Fuzzy euphemisms replaced supposedly hurtful terms such as “terrorism,” “jihadist,” and “Islamist.” The administration gave well-meaning speeches exaggerating Islamic achievement while citing past American culpability.


In short, the Obama administration put politics and ideology ahead of a disinterested and nonpartisan examination of the actual status of the 2009 Middle East.


From the Daily Beast.  "Why the White House Ignored All Those Warnings about ISIS."  Maliki asked Obama to send some troops back.  U.S. intelligence knew there were problems but the White House would not act.

On November 1, 2013, Iraqi Prime Minister Nouri al-Maliki visited the White House, and made a rather stunning request. Maliki, who celebrated when the last U.S. troops left his country in 2011, asked Obama to quietly send the military back into Iraq and help his beleagured Air Force develop targets for air strikes; that’s how serious the threat from Sunni insurgents led by the extremist group ISIS had become.

Twelve days later, Brett McGurk, a deputy assistant secretary of state and the Obama administration’s senior U.S. official in Baghdad since the crisis began last month, presented to Congress a similarly dark warning. ISIS was launching upwards of 40 suicide bombers a month, he said, encouraged in part by the weakness of Maliki’s military and the aggressively anti-Sunni policies of the Shi’ite prime minister. It was the kind of ominous report that American intelligence agencies had been delivering privately for months.

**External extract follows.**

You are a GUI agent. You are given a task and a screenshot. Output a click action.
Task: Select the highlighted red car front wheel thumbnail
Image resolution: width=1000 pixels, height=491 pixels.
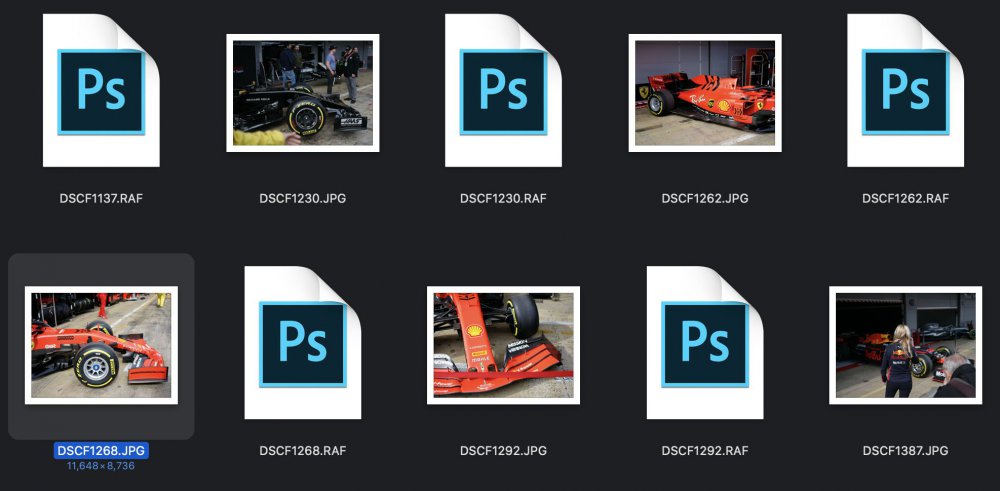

McGurk added that ISIS had “benefited from a permissive operating environment due to inherent weaknesses of Iraqi security forces, poor operational tactics, and popular grievances, which remain unaddressed, among the population in Anbar and Nineweh provinces.”

Friday, July 04, 2014

AMERICA IN DECLINE

From Foreign Policy:  "Have We Hit Peak America?"  Up to 60% of Americans believe U.S. power is waning.  And a CNN poll indicates that 63% of Americans believe their children will be worse off them they are.

In other words, a greater number of Americans are worried about diminishing U.S. influence today than in the face of feared Soviet technological superiority in the late 1950s, the Vietnam quagmire of the late 1960s, the 1973 oil embargo, the apparent resurgence of Soviet power around the 1979 invasion of Afghanistan, and the economic concerns that plagued the late 1980s -- the five waves of so-called declinist anxiety that political scientist Samuel Huntington famously identified.

Global power & wealth are shifting and the American people feel and see it.  The U.S. is in decline economically, becoming increasingly less competitive.  National wealth influences military power.

Whereas in 1990 just 14 percent of cross-border flows of goods, services, and finances originated in emerging economies, today nearly 40 percent do. As recently as 2000, the GDP of China was one-tenth that of the United States; just 14 years later, the two economies are equal (at least in terms of purchasing power parity).

National wealth influences military power.  China's military budget is increasing while that of the U.S. is decreasing.  Regional powers like Iran are also growing in military sophistication.

The U.S. National Intelligence Council recently projected the future distribution of global power using two distinct methodologies that incorporated a range of "hard" and "soft" factors. By both estimates, the U.S. share of global power will fall dramatically, from around 25 percent in 2010 to around 15 percent in 2050.

The U.S. national debt is impacting the problem.  

Today, well over 60 percent of federal revenue is consumed by spending on Social Security, the major health-care programs (including Medicare, Medicaid, and subsidies under the Affordable Care Act), and interest payments on the federal debt. By 2043, spending on entitlements and net interest payments will consume all federal revenue, according to the Congressional Budget Office.

The authors argue that the U.S. has much potential strength, but America has to be realistic and face its problems.